● **Work to complete**
Produce word for word the lines of the data below running from the one that has "Image resolution: width=1080" to the one that has "Click the Comment", inclusive, and no others.

● **Provided material**

★ ★ ★ ★

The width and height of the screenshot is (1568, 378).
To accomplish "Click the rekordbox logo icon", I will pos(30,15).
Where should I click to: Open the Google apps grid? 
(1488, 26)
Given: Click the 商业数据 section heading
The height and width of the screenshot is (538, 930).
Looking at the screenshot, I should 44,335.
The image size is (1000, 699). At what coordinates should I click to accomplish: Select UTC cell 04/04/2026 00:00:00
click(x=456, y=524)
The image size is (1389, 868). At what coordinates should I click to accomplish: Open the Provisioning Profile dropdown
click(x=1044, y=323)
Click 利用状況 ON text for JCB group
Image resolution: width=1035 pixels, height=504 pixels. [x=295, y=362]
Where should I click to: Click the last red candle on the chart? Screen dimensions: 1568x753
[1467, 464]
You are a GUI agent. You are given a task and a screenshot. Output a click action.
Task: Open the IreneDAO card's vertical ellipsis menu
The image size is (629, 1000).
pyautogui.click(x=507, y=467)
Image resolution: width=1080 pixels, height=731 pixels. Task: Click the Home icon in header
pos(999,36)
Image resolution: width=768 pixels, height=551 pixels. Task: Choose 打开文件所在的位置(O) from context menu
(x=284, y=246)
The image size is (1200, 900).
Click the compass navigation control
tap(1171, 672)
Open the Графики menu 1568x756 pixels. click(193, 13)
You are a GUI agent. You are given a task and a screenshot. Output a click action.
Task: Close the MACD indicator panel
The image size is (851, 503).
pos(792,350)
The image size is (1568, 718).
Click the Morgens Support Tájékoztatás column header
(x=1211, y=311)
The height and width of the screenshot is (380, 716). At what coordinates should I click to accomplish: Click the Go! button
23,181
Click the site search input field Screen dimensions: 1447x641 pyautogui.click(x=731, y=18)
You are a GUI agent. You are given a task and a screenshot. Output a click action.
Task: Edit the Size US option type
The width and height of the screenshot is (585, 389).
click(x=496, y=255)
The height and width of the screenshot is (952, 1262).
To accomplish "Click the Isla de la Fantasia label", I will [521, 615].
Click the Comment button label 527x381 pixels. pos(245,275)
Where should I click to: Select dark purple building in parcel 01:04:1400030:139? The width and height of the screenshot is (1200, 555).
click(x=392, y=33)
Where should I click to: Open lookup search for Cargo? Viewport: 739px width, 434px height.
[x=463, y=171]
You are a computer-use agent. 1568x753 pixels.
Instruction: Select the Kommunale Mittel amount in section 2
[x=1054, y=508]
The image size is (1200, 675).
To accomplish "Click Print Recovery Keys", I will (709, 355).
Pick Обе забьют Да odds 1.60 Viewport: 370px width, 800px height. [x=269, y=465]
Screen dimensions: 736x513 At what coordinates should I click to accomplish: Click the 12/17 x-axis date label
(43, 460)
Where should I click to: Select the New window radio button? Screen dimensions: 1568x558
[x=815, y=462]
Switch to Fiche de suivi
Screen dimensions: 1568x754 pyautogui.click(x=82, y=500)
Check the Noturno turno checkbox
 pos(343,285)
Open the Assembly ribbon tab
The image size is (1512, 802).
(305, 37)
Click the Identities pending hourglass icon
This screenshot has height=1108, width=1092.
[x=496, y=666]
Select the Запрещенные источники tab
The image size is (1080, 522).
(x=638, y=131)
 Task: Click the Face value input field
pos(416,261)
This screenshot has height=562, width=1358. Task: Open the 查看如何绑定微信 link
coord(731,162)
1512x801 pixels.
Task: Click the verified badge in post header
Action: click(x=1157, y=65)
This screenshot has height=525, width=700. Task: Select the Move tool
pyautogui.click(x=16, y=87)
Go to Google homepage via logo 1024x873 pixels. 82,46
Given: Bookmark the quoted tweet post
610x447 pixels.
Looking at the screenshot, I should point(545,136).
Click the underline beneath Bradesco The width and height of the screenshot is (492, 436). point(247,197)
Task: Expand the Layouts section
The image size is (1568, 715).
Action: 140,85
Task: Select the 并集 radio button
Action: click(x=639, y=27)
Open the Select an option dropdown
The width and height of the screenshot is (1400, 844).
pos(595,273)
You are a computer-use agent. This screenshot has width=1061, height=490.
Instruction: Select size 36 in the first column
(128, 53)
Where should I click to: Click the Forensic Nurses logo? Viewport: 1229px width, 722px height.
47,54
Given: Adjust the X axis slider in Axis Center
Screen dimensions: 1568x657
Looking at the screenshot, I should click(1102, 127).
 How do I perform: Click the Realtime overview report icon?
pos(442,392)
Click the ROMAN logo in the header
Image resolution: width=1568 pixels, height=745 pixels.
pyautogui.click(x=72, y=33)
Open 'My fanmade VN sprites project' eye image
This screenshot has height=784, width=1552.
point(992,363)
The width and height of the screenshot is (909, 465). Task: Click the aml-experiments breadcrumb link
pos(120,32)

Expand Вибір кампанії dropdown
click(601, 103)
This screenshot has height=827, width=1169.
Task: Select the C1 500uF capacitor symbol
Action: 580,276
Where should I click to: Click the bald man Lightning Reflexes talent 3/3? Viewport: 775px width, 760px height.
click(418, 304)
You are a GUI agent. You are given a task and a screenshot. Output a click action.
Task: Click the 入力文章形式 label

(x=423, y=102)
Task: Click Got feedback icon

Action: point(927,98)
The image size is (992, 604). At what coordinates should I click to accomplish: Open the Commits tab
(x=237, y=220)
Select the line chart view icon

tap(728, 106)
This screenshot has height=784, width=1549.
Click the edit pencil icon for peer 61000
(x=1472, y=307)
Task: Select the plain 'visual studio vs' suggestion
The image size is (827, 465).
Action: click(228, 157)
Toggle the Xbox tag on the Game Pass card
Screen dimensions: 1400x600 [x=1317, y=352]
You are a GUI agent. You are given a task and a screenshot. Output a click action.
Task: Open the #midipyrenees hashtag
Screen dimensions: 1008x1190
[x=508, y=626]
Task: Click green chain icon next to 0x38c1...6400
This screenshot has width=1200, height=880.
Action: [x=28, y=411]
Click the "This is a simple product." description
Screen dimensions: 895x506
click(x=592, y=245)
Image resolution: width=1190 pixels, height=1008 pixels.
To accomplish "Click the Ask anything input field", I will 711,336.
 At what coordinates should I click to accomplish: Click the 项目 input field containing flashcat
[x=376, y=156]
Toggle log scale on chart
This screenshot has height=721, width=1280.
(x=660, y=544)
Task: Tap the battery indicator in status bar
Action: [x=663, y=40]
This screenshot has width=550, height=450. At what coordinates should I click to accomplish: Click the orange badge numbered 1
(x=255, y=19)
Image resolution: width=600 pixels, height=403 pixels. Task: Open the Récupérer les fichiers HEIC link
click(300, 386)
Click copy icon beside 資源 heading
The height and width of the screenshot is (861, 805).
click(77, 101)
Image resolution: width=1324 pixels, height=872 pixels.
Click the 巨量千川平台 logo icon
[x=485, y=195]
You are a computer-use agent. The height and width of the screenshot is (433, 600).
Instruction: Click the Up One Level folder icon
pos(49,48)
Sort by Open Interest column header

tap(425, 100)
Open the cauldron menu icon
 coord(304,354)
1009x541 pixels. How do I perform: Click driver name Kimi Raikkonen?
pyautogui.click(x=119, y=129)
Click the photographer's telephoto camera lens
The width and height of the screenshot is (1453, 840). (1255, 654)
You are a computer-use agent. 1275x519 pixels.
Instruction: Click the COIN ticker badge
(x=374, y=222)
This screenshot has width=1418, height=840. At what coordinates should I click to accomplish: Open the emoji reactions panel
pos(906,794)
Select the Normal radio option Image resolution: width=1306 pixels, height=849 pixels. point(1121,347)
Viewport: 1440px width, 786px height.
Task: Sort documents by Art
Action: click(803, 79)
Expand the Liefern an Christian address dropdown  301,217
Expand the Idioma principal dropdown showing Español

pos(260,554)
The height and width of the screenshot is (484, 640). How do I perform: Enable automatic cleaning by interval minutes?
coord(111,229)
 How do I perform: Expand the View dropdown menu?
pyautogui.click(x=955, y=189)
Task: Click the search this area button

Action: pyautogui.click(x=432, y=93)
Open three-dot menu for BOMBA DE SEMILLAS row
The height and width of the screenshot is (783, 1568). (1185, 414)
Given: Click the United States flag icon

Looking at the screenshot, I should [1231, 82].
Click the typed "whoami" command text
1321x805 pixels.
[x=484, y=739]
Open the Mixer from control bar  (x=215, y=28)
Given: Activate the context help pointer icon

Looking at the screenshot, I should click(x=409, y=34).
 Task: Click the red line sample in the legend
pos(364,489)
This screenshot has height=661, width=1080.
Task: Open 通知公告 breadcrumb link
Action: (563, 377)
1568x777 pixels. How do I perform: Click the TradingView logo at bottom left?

★ ★ ★ ★

● **Expected output**
Image resolution: width=1080 pixels, height=731 pixels. Task: Click the Home icon in header
pos(999,36)
Image resolution: width=768 pixels, height=551 pixels. Task: Choose 打开文件所在的位置(O) from context menu
(x=284, y=246)
The image size is (1200, 900).
Click the compass navigation control
tap(1171, 672)
Open the Графики menu 1568x756 pixels. click(193, 13)
You are a GUI agent. You are given a task and a screenshot. Output a click action.
Task: Close the MACD indicator panel
The image size is (851, 503).
pos(792,350)
The image size is (1568, 718).
Click the Morgens Support Tájékoztatás column header
(x=1211, y=311)
The height and width of the screenshot is (380, 716). At what coordinates should I click to accomplish: Click the Go! button
23,181
Click the site search input field Screen dimensions: 1447x641 pyautogui.click(x=731, y=18)
You are a GUI agent. You are given a task and a screenshot. Output a click action.
Task: Edit the Size US option type
The width and height of the screenshot is (585, 389).
click(x=496, y=255)
The height and width of the screenshot is (952, 1262).
To accomplish "Click the Isla de la Fantasia label", I will [521, 615].
Click the Comment button label 527x381 pixels. pos(245,275)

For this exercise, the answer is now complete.